Langman’s manager, Garth Gallaway, called the partnership one of the best coach-player relationships in New Zealand sport history. He called it a “unique symbiotic relationship.”
And that is surely true of all the big sports associations. They are special to themselves. Barry John and Mike Gibson were very different men, but what an understanding they formed on that ’71 tour of New Zealand.
However, when I looked around Super Rugby at the weekend, I wondered where the next big partnership would come from. Beauden Barrett and TJ Perenara are in Japan. Josh Ioane was not a starter for the Highlanders. Otere Black often doesn’t know who plays 12 out of him from week to week or even if he’s sure of his place.
The Chiefs’ midfield was a revolving door last season and their coach will be leaving with the Lions this year. Peter Umaga-Jensen makes the All Blacks team and then can’t find a starting place for the Canes at the start of the season.
And all this in the middle of Covid. If there’s one thing gamers need right now, like all of us, it’s stability. They need the familiar. They need the same voice in their ears off the field, and they need to be side by side, week after week, with the same partner on the field. As Peter Fleming once said; “They have to trust each other.”

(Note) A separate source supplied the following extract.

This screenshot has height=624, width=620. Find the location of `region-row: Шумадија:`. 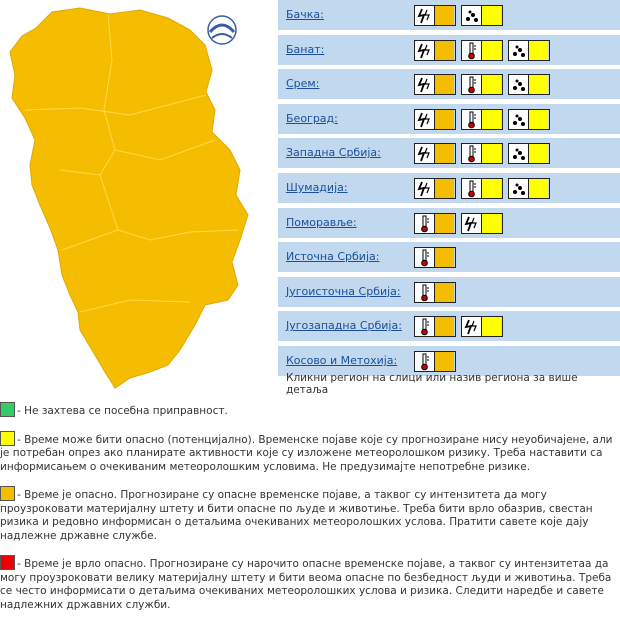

Right now, New Zealand rugby is unreliable. Mo’unga is one of the great players of his generation, but even Pelé couldn’t have thrived with a different attacking partner each week. It is a moment of loyalty. It is a time for coaches to stay with one team and one player. Show some confidence and some faith, and players like Mo’unga will bring beauty back to both their teams and rugby.